Lesson 4: If your business story demonstrates diversity, seize the potential by siding with like-minded investors.

Diversity in ethnicity, gender or business culture is roundly celebrated in today’s business world, and investors are no different.

Winnie Leung saw early on that there is real potential in focusing investment on female entrepreneurs who have up to now experienced a raw deal in raising funds. “It’s very well researched and concluded that diverse teams have high performance and that diversity drives strong returns,” she says. “A recent article in Forbes says that women-led private technology companies have 35% higher indication of interest (IOI), and when they’re venture-backed, they record 12% more in revenue.

“There is, however, less than 3% venture funding globally that has gone to women-led startups in the past two to three years, and this… presented us with an opportunity to redress the balance.”
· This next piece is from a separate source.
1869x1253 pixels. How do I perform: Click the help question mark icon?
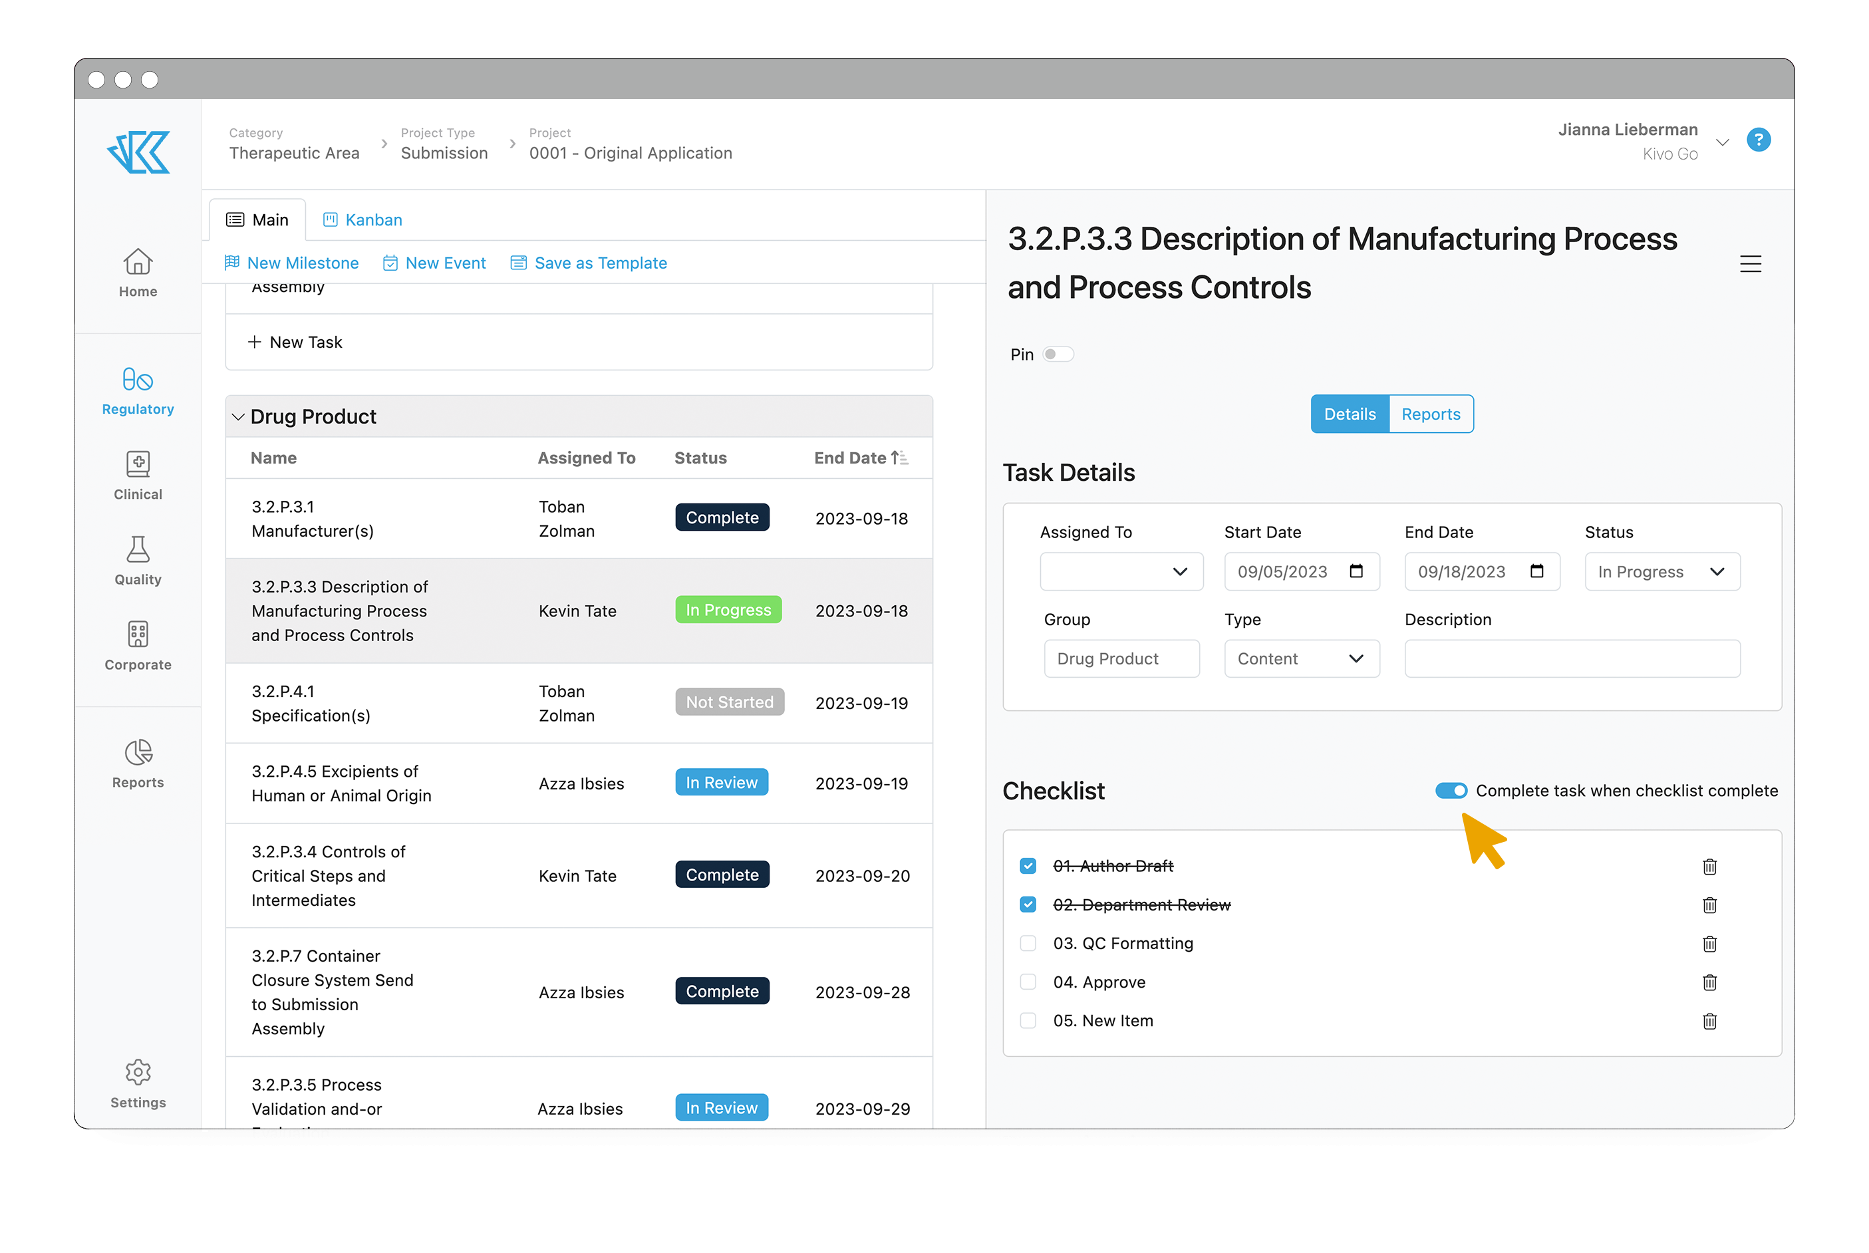pos(1759,141)
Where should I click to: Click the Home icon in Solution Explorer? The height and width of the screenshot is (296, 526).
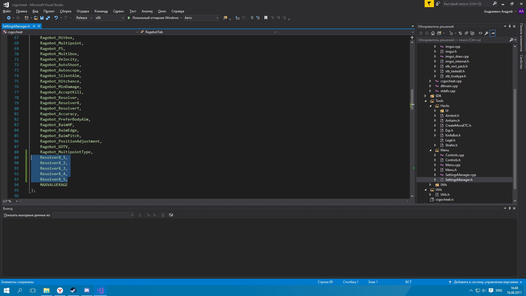[433, 33]
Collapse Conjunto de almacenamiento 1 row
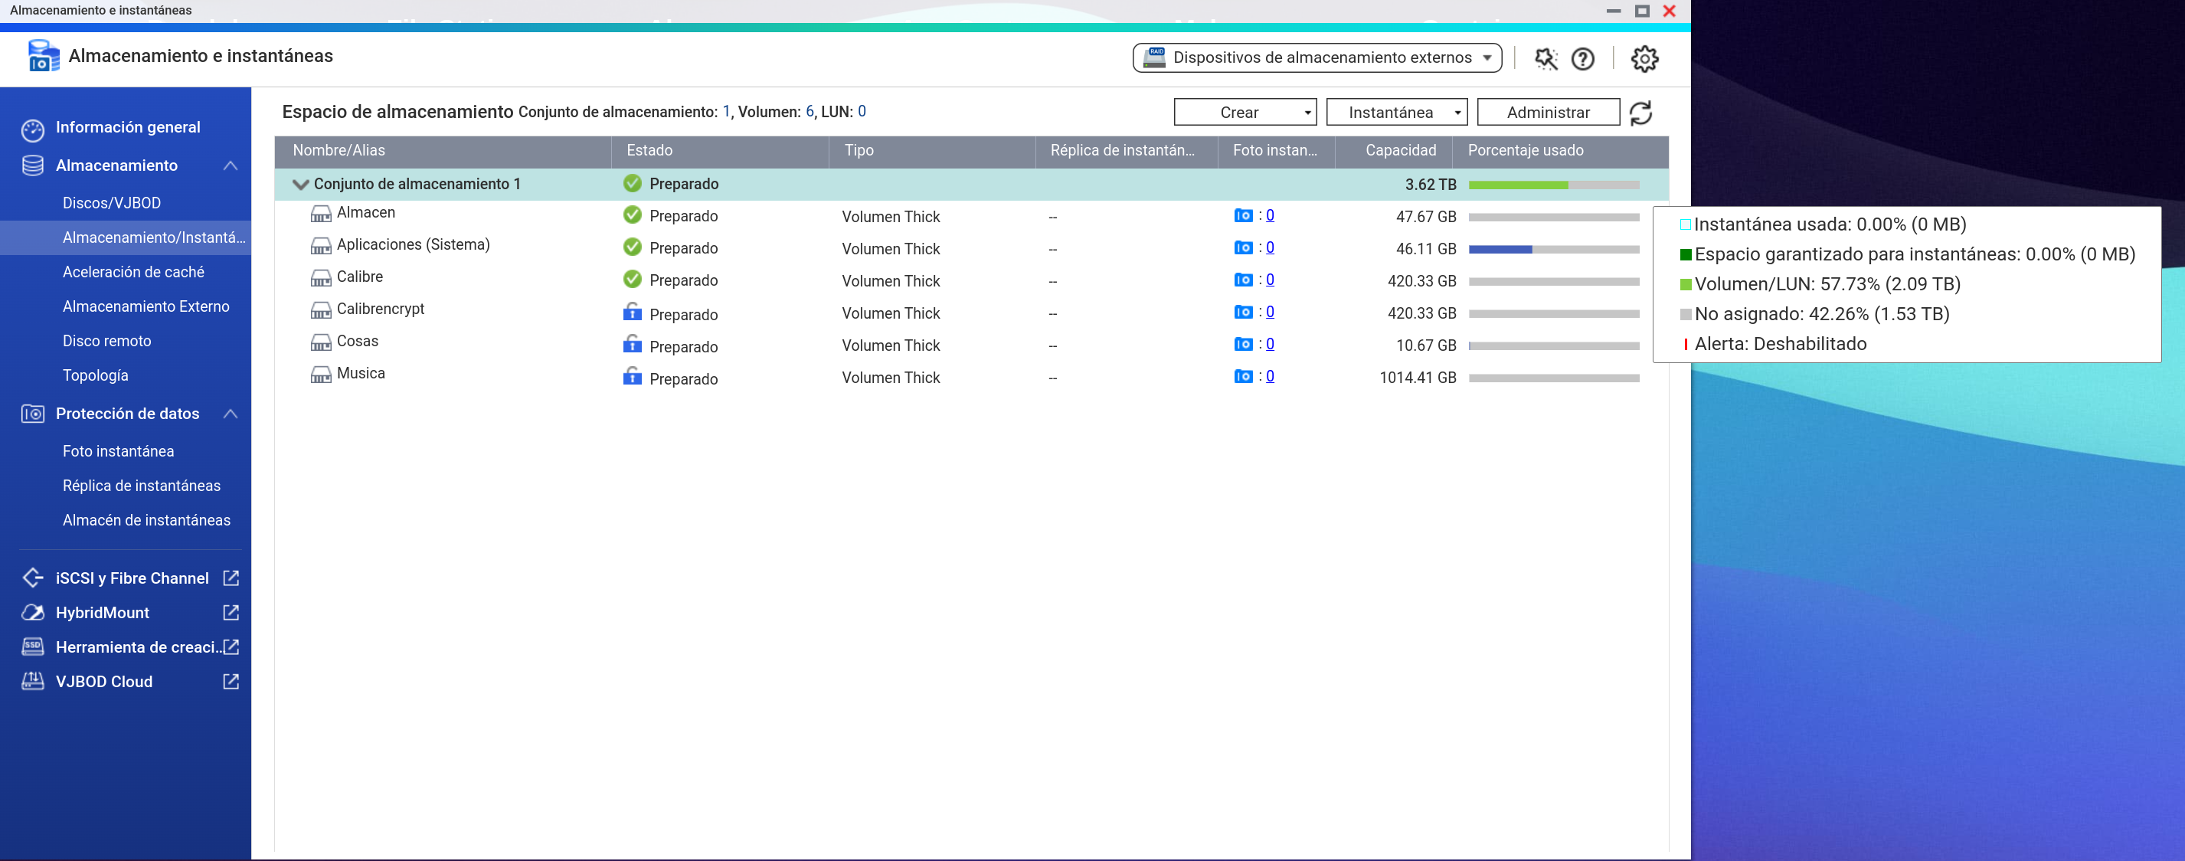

Lesson 5: Learn what switches investors on, and use it to win the deal.

Finally, in a business pitch, your authenticity is what will make the most impact when seeking funds. For Nicole, it’s important to move on from what got you here today, to really §demonstrating where you’re going as a business.

“Make sure that you move quickly away from your origin story, to be talking about your financial growth.” She advises. It’s the future that matters to investors.

In Hvroje’s view, it’s all about the ability to execute your business plan – not just present it professionally. “You can put together a great PowerPoint. But is it executable? That's what’s important to us,” he argues.

Nicole says that much is made of the need for “passion” from founders, but she would rather see what she calls “conviction”. “There are those frequently-used words such as passion and confidence that I see overused for women. Actually, what they need to do is get past the confidence and show real conviction that what you have is a great opportunity for us.”

Whatever route you take, it’s wise for your businesses to research thoroughly the funding options available to you. Only you will know the best balance to strike between trading control for expertise, or presenting a watertight case that deserves significant monetary injection.

The bar could be set high, but the rewards could also pay off in the long run.